I am working on a TabularPandas
problem, and I am defining my data as follows:
data = TabularPandas(
df,
[Categorify, FillMissing],
categorical_variables,
continuous_variables,
y_names=dependent_variable,
splits=split_indices,
)
which results in a CrossEntropy loss function when instantiating a tabular_learner
, and works great.
At a later point I am resetting the data split (I am using ensembles).

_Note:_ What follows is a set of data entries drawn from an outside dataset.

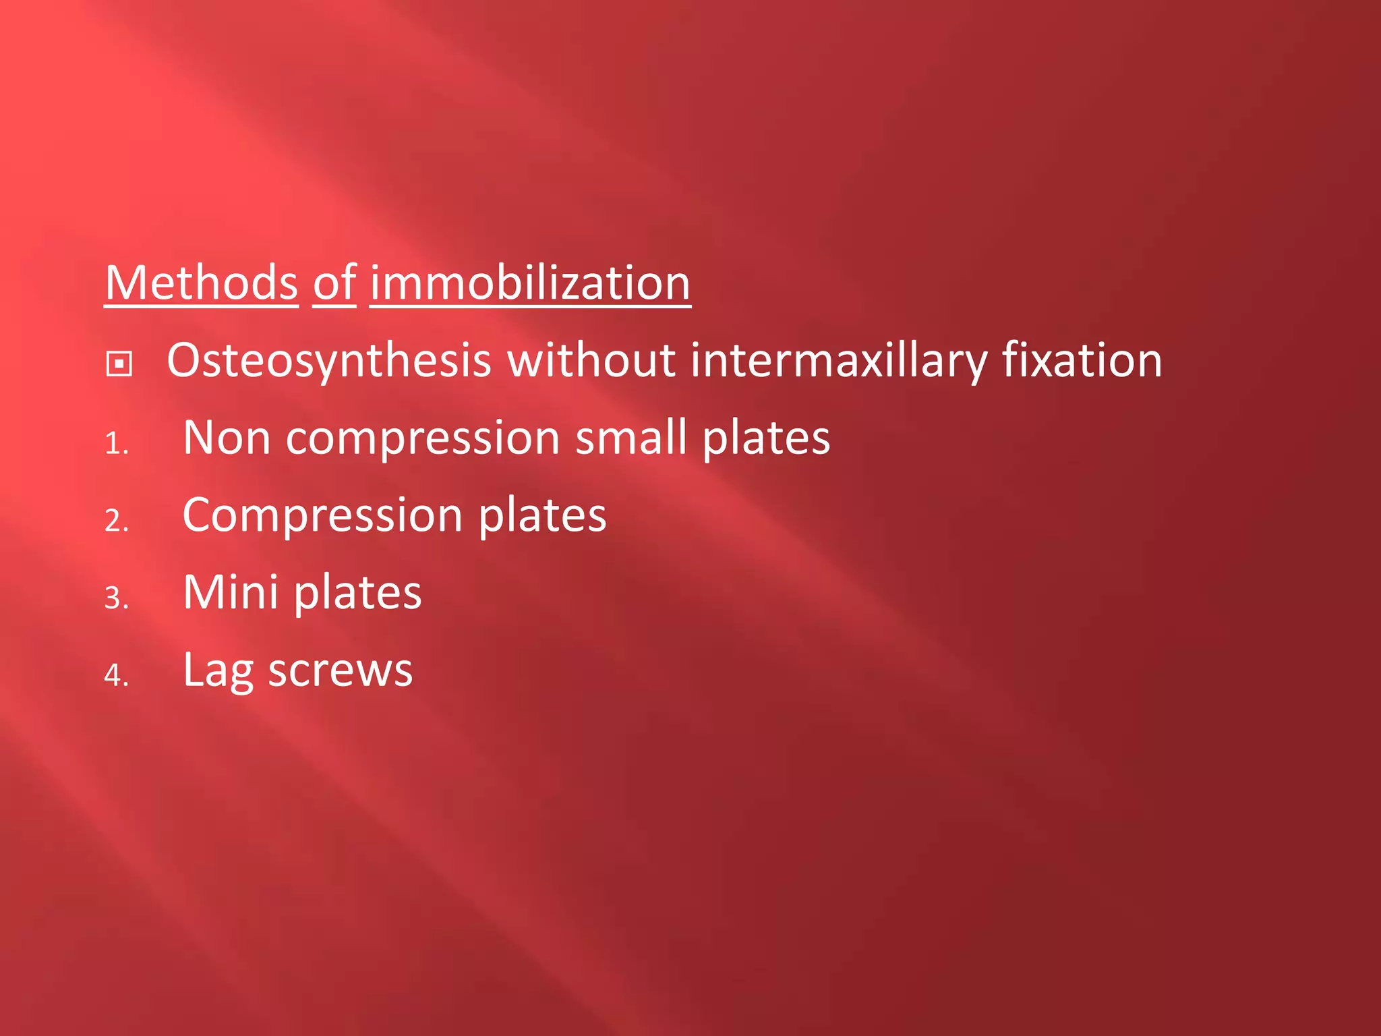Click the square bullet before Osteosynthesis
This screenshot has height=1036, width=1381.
click(119, 364)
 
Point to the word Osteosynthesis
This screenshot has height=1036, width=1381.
click(328, 361)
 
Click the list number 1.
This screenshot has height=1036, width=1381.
click(116, 444)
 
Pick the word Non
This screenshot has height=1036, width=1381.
click(227, 438)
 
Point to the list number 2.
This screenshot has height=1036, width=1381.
click(116, 521)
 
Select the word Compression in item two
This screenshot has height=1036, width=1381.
click(322, 516)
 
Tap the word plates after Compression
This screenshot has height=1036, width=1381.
click(542, 516)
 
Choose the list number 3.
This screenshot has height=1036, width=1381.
click(116, 598)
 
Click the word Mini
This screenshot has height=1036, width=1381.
click(230, 593)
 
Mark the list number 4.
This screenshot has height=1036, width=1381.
click(116, 675)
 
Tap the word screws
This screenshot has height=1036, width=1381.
click(340, 671)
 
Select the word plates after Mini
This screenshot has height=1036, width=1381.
click(357, 593)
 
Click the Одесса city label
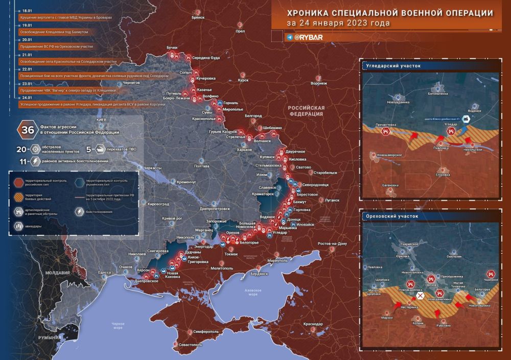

I don’t know if there is an easy way to do this, but what I am trying is first stitching up my data in a single DataFrame:
data_df = pd.concat([data.train.xs, data.valid.xs])
data_df[data.y_names[0]] = pd.concat([data.train.y, data.valid.y])
and then redeclaring a TabularPandas
object, exactly like before!
data = TabularPandas(
data_df,
[Categorify, FillMissing],
data.cat_names,
data.cont_names,
y_names=data.y_names[0],
splits=splits,
)
where I pass new lists of indices for splits.
The DataFrames seem correct (data.train.xs.head()
gives the same result before and after if I don’t get new indices for the split). But now my loss is MSELoss
, which is clearly not what I need. I guess I can manually fix my loss, but I need to understand why this is changing, because it may indicate other problems I am overlooking.
I double checked that data.train.y
and data.valid.y
are both dtype: int8
.
Big thanks!